There are plenty of places in Loudoun County in the 25-40 min commute range
that are still relatively affordable, because they are too far away from
Tysons/Arlington/DC/etc. to be a reasonable commute. They're expensive, but
not nearly as expensive as a comparable commute would be in the NY, Boston, or
even Atlanta areas. Overall I think the "live in Loudoun, work in Reston" is a
comparatively good value compared to the other metro areas that have high
software engineer salaries.

On the other hand, _living_ in Reston/Herndon and commuting to Arlington or DC
is both extremely expensive and a guaranteed miserable commute. The Silver
Line will probably help when it opens, but it will still be a long train ride,
and you'll be at the mercy of WMATA.

------
alexhutcheson
Using Zillow prices within cities is a flawed methodology, because it's
sensitive to how city boundaries are drawn, which varies a lot - sometimes
city boundaries only include their historic "downtown" core, while other
cities include suburbs and even exurbs outside the "urban" area. For an
example, compare the boundaries of Boston
([https://goo.gl/maps/8DCq5vc4vyMR8BVU8](https://goo.gl/maps/8DCq5vc4vyMR8BVU8))
with those of Jacksonville, FL
([https://goo.gl/maps/BA3sdH4X7iebiqpV9](https://goo.gl/maps/BA3sdH4X7iebiqpV9)).

Ideally, you'd prefer to compare housing prices within a fixed commuting time
of the job location. This is pretty hard, so an alternative would be to use
housing prices within the Metropolitan Statistical Area[1], but that's often
too coarse.

[1]
[https://en.wikipedia.org/wiki/Metropolitan_statistical_area](https://en.wikipedia.org/wiki/Metropolitan_statistical_area)

------
non-entity
> If you want to have your cake and eat it too, go to Columbus. 130K in a city
> with super low COL! And its mostly thanks to 1 company: Root Insurance
> Company, which seems to be paying out some seriously high salaries.

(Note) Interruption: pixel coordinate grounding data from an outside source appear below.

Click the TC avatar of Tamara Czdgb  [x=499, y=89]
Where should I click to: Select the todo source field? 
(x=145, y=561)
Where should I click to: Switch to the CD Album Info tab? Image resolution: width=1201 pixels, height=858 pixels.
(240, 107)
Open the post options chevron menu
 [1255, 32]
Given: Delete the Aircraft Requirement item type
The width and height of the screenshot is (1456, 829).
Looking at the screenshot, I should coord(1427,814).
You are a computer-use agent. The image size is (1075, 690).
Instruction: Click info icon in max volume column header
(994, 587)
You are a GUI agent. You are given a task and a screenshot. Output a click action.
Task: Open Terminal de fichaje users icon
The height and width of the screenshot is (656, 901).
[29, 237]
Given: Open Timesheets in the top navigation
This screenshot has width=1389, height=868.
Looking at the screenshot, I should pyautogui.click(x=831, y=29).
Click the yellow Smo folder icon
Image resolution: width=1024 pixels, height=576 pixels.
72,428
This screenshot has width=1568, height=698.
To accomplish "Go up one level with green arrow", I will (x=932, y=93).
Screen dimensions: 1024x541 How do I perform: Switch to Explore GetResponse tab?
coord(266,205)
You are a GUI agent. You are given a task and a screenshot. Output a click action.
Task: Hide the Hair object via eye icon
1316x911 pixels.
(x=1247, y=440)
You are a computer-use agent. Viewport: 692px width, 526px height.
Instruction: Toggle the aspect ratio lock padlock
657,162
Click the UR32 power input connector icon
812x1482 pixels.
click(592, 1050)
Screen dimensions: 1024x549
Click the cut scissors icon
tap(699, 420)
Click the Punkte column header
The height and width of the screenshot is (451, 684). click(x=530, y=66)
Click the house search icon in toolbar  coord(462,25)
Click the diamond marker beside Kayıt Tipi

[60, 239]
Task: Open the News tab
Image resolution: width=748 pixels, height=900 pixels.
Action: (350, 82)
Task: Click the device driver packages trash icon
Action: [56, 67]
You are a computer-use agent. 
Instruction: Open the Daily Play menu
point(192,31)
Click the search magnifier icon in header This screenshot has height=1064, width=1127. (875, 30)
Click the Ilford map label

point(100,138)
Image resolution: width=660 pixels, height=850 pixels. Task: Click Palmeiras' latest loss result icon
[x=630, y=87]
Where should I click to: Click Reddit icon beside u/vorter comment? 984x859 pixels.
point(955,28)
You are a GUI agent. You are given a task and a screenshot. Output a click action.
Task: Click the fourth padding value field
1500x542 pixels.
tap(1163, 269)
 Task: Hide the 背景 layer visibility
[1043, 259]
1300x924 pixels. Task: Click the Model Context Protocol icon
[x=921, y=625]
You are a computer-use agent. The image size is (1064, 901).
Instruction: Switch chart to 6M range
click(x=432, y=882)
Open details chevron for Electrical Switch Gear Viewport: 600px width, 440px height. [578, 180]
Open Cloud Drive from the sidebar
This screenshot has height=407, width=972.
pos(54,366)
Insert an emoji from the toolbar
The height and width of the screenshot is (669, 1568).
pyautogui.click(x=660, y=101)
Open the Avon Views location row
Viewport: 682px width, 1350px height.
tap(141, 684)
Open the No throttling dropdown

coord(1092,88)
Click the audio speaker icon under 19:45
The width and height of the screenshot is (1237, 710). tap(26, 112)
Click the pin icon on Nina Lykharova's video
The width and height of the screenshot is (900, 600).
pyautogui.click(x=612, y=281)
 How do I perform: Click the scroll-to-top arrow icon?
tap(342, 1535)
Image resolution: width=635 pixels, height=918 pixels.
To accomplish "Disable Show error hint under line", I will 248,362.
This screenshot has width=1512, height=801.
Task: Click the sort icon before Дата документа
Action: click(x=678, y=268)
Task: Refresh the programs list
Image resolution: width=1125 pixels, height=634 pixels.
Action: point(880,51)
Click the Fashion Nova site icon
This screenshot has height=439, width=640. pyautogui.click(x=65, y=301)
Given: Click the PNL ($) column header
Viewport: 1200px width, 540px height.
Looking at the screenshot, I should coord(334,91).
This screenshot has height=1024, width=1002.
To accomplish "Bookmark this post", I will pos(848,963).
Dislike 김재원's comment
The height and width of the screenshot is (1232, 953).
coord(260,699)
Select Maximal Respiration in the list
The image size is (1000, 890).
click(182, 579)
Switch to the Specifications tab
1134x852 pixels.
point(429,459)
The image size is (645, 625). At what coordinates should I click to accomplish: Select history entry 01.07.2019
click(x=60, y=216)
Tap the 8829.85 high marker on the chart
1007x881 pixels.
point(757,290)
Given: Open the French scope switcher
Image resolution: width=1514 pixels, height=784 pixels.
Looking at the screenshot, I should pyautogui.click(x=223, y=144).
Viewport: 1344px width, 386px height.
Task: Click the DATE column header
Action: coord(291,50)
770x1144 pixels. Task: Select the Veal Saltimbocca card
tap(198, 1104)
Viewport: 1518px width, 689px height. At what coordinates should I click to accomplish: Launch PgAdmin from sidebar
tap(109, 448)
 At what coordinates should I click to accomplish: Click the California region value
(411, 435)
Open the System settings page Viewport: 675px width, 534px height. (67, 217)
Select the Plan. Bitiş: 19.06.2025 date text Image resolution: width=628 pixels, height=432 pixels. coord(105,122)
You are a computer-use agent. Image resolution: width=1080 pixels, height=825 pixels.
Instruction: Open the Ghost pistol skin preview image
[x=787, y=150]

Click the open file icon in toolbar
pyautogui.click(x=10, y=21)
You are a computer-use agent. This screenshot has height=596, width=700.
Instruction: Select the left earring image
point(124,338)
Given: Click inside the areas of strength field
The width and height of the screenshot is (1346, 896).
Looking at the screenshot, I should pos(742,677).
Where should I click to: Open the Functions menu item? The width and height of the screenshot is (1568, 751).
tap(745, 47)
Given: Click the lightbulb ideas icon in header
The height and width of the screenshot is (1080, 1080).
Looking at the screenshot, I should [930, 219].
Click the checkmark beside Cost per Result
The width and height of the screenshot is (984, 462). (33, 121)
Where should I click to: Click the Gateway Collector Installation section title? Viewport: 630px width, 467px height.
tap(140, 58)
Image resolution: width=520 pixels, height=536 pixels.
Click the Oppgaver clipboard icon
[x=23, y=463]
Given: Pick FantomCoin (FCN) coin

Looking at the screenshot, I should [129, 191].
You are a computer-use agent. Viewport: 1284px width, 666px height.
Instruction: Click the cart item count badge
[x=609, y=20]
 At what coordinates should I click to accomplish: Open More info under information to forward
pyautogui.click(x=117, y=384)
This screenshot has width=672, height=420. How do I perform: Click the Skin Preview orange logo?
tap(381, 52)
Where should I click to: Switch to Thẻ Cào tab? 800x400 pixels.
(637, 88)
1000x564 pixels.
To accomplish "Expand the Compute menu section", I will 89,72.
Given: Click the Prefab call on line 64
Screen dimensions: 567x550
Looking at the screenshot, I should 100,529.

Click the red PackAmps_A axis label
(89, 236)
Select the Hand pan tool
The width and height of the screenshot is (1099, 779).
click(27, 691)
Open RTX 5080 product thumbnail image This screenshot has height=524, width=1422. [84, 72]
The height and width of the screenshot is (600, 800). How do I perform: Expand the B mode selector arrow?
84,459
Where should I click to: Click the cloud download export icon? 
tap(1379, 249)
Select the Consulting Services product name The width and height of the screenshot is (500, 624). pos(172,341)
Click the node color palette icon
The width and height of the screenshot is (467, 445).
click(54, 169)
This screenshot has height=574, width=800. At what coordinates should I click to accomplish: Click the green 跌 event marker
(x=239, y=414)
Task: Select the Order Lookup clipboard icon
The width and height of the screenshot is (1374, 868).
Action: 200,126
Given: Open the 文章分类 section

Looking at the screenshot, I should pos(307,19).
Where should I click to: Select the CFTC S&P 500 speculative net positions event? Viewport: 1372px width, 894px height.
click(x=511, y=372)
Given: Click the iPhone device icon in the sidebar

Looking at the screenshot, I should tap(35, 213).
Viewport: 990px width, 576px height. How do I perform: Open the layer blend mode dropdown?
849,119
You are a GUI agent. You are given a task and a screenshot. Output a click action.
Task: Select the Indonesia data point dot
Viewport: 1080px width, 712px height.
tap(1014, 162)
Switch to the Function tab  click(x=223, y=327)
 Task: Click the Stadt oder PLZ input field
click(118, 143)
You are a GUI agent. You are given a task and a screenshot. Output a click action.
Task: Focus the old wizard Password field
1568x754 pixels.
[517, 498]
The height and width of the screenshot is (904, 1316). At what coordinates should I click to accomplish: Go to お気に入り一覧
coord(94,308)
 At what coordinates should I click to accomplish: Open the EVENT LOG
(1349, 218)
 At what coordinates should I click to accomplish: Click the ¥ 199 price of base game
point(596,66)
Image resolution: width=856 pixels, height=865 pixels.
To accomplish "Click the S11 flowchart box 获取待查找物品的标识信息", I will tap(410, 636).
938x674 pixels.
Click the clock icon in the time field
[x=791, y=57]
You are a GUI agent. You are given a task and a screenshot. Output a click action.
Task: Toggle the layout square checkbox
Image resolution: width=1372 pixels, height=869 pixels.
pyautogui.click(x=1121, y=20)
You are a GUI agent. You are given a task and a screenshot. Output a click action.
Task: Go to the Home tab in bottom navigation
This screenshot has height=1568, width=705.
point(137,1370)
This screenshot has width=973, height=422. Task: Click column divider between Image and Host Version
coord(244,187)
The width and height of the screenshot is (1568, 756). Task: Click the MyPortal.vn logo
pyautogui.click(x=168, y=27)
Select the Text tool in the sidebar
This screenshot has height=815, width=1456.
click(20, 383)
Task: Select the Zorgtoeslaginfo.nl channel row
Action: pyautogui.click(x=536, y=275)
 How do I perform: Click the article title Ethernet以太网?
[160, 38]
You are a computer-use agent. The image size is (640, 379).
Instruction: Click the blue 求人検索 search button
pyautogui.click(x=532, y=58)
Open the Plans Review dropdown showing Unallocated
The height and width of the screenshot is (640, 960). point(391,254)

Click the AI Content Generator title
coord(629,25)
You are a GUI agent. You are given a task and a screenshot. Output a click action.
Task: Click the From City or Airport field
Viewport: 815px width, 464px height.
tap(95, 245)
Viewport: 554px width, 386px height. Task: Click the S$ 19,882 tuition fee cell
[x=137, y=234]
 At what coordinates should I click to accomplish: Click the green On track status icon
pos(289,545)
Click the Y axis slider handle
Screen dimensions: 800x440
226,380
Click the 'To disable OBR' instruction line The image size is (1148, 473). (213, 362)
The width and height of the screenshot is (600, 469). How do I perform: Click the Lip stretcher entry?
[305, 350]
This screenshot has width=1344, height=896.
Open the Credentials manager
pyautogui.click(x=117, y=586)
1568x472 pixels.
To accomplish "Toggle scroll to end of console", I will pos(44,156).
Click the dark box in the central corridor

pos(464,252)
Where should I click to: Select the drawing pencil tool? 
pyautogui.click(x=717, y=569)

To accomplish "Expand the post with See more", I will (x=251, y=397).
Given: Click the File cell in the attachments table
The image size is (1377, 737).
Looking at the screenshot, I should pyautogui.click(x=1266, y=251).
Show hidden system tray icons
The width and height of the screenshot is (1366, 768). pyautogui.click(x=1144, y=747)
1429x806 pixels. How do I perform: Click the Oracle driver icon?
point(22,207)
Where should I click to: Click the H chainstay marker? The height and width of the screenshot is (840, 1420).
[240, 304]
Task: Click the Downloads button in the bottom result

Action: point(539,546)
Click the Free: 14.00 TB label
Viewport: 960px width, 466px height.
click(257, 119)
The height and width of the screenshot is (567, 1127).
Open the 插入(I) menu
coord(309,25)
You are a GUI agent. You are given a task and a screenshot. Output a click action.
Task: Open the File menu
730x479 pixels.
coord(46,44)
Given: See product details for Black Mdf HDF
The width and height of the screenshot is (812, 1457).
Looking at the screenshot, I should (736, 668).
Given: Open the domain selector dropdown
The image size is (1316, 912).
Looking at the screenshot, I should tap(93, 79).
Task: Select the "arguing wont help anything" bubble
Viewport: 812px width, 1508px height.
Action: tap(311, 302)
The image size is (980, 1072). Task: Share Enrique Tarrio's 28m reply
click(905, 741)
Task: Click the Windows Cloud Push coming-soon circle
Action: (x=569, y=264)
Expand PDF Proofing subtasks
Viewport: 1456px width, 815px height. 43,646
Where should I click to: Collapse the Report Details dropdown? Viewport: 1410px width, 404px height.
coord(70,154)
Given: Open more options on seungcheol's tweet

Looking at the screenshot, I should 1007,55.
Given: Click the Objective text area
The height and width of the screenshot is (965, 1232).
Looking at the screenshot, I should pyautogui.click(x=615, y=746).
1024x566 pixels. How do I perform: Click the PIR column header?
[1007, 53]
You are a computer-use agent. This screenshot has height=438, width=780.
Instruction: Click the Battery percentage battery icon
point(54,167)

So basically, you probably wont be getting 130k in Columbus unless you get
into that company?

------
vonseel
I had no idea that so many of these places besides CA/NYC are so much more
expensive per sq ft average than Texas cities. Denver is quite a bit more
expensive, for example, and Reston, VA, which I assume to be a nearby area to
DC, is also up there.

------
ohnocentral
I've not visited most of the top 10 on this list, but I wonder if what you
trade for COL improvements makes up for the experience of living in those
locations. (A complex question if you factor in commute times, community
factors and personal interests at a minimum.)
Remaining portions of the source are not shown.